Dataset excerpts
>>>

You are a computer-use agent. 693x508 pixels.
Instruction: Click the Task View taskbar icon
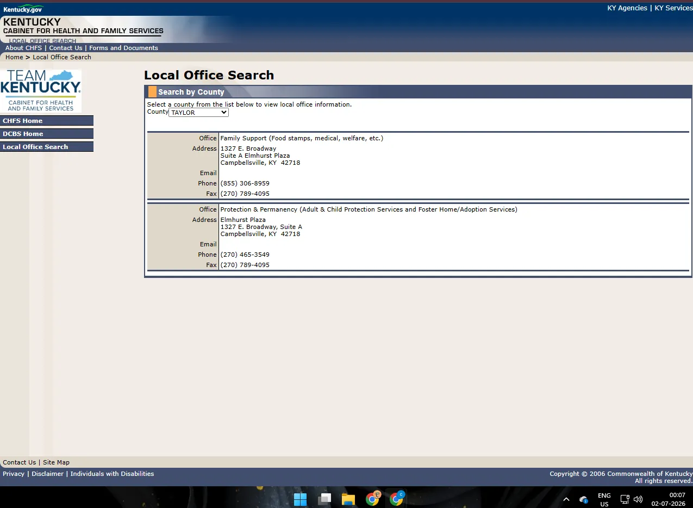324,499
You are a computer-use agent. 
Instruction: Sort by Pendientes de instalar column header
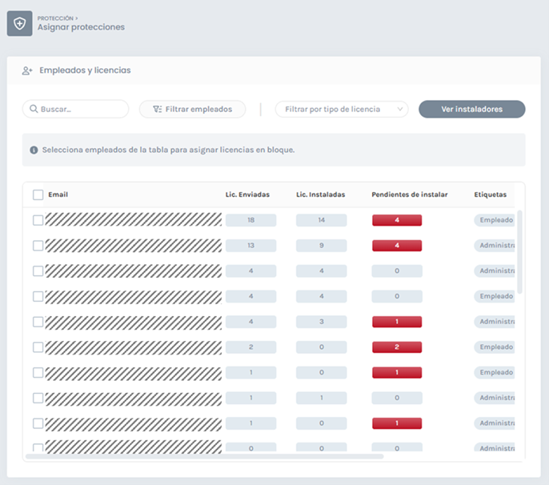(409, 194)
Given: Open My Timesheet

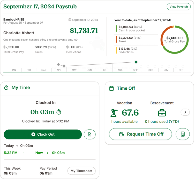Looking at the screenshot, I should 81,171.
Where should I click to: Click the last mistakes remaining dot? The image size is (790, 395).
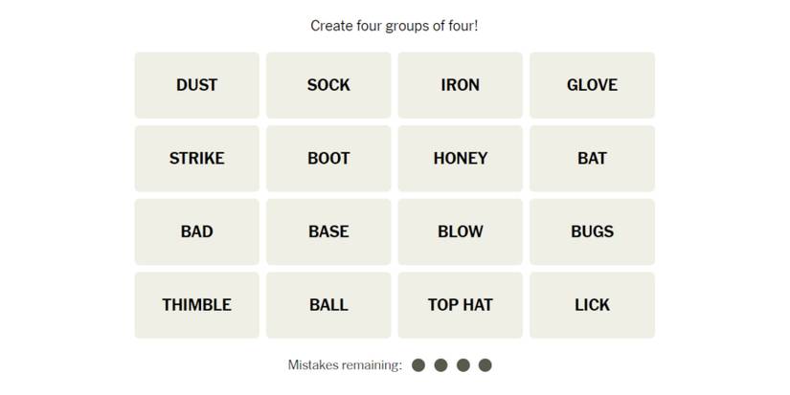tap(485, 365)
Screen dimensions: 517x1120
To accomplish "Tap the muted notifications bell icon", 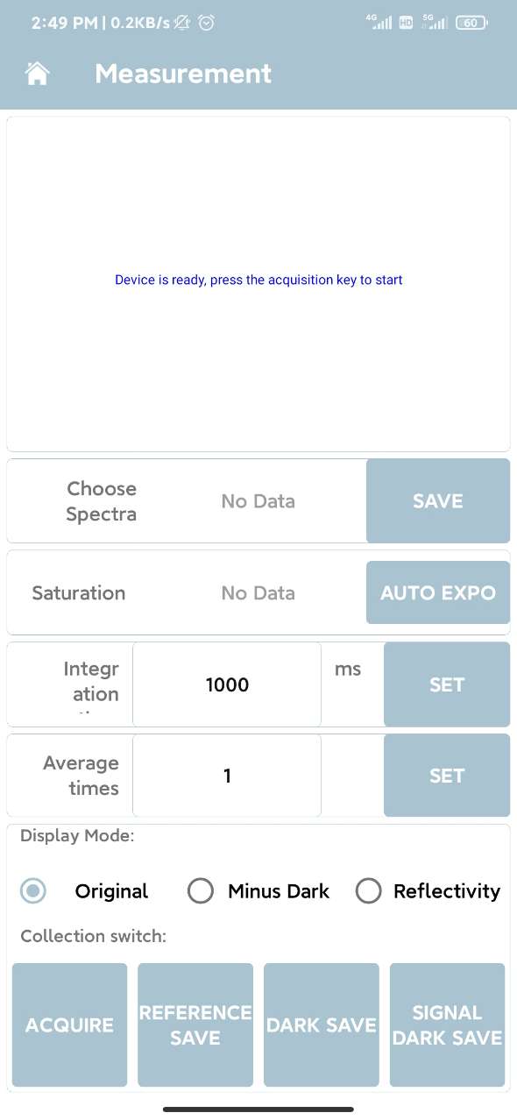I will [x=183, y=23].
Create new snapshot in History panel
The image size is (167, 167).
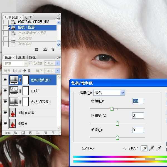pyautogui.click(x=45, y=49)
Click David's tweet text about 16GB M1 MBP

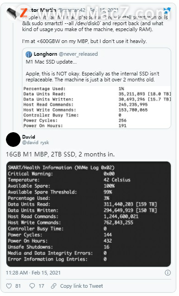(x=60, y=154)

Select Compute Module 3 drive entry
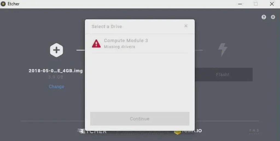[140, 43]
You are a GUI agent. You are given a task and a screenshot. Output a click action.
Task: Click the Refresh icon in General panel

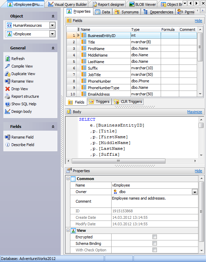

<<<

=== What you have to do ===
Starting at the line that contains "Click David's tweet text about 16GB M1 MBP", output every line through the end of the data, both ends included, and nothing else; pictures stay out.

=== Answer to this task ===
Click David's tweet text about 16GB M1 MBP

(x=60, y=154)

Select Compute Module 3 drive entry
[140, 43]
You are a GUI agent. You are given a task and a screenshot. Output a click action.
Task: Click the Refresh icon in General panel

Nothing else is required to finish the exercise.